> **Task instructions**: Output only the lines of the entries that follow, starting at the one with "Clear Force installation" and running down to the one with "Given: Open the DLL menu", both included and unchanged.

[Dataset entries]
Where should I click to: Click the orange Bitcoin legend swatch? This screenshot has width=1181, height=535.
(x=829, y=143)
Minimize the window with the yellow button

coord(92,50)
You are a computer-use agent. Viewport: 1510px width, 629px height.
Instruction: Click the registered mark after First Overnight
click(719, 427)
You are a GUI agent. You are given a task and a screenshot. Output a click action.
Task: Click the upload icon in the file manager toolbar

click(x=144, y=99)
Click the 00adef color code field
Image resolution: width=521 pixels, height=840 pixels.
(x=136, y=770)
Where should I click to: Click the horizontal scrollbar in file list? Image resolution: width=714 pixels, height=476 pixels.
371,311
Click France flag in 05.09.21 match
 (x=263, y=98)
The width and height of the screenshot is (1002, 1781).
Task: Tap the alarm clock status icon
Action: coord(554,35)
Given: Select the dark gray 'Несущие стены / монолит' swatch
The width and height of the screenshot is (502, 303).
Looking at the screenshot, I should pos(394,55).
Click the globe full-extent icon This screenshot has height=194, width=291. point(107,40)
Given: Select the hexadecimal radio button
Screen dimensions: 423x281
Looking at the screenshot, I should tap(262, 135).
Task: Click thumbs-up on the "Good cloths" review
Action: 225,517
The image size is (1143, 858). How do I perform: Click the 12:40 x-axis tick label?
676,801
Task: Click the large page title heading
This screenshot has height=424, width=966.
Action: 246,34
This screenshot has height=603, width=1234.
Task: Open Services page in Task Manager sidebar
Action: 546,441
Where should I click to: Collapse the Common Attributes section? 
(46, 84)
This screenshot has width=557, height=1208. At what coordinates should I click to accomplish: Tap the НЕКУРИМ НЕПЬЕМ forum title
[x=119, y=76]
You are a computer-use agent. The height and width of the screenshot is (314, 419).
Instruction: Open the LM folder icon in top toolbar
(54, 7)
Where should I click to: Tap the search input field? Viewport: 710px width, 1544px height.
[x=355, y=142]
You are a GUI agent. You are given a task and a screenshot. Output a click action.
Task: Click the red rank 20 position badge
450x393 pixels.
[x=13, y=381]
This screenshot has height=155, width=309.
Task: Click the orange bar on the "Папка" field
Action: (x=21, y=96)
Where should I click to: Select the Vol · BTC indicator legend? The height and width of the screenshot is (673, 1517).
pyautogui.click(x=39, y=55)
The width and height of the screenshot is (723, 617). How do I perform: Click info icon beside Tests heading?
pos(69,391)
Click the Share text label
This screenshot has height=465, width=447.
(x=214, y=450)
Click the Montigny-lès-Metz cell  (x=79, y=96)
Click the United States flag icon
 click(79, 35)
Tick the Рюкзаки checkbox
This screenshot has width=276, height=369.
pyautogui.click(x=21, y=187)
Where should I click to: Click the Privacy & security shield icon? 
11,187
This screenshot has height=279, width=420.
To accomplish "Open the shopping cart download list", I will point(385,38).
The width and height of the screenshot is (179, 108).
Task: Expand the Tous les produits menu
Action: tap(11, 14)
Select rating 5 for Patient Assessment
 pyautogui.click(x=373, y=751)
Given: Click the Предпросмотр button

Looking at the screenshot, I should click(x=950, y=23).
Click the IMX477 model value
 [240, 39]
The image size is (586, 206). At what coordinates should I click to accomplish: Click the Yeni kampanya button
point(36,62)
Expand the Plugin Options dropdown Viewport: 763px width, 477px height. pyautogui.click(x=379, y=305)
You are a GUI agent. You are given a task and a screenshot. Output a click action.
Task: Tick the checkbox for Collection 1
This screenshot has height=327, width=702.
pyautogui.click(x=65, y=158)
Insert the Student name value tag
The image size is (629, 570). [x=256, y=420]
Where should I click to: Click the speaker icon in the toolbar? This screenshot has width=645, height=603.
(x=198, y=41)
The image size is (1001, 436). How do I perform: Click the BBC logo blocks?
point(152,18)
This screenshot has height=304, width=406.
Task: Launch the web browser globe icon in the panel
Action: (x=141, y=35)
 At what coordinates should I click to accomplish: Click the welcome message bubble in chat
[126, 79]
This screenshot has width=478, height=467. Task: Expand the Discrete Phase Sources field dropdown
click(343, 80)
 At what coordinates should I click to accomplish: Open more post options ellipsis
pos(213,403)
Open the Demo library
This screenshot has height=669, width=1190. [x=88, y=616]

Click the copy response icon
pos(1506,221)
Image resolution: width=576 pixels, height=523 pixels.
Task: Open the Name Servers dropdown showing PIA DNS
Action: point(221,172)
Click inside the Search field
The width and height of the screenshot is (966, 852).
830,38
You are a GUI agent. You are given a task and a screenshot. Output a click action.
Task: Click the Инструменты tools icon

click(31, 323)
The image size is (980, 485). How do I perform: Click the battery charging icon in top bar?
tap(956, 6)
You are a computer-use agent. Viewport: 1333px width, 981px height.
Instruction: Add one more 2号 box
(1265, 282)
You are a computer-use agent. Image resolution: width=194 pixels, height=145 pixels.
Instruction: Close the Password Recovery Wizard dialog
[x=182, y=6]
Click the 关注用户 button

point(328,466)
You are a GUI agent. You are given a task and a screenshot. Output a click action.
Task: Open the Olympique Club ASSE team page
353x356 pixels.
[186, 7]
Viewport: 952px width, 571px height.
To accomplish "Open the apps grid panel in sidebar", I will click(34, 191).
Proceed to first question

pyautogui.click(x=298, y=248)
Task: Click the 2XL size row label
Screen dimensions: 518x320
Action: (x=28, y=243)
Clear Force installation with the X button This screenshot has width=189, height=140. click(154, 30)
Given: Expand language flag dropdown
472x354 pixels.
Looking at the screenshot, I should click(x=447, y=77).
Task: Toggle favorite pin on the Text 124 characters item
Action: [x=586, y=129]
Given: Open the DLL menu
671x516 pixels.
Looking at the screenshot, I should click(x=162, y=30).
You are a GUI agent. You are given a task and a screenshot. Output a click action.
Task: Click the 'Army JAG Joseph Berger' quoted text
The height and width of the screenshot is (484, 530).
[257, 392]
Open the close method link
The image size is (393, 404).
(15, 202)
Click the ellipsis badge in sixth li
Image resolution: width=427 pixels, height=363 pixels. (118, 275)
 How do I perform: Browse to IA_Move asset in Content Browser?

> **Task output**:
Clear Force installation with the X button This screenshot has width=189, height=140. click(154, 30)
Given: Expand language flag dropdown
472x354 pixels.
Looking at the screenshot, I should click(x=447, y=77).
Task: Toggle favorite pin on the Text 124 characters item
Action: [x=586, y=129]
Given: Open the DLL menu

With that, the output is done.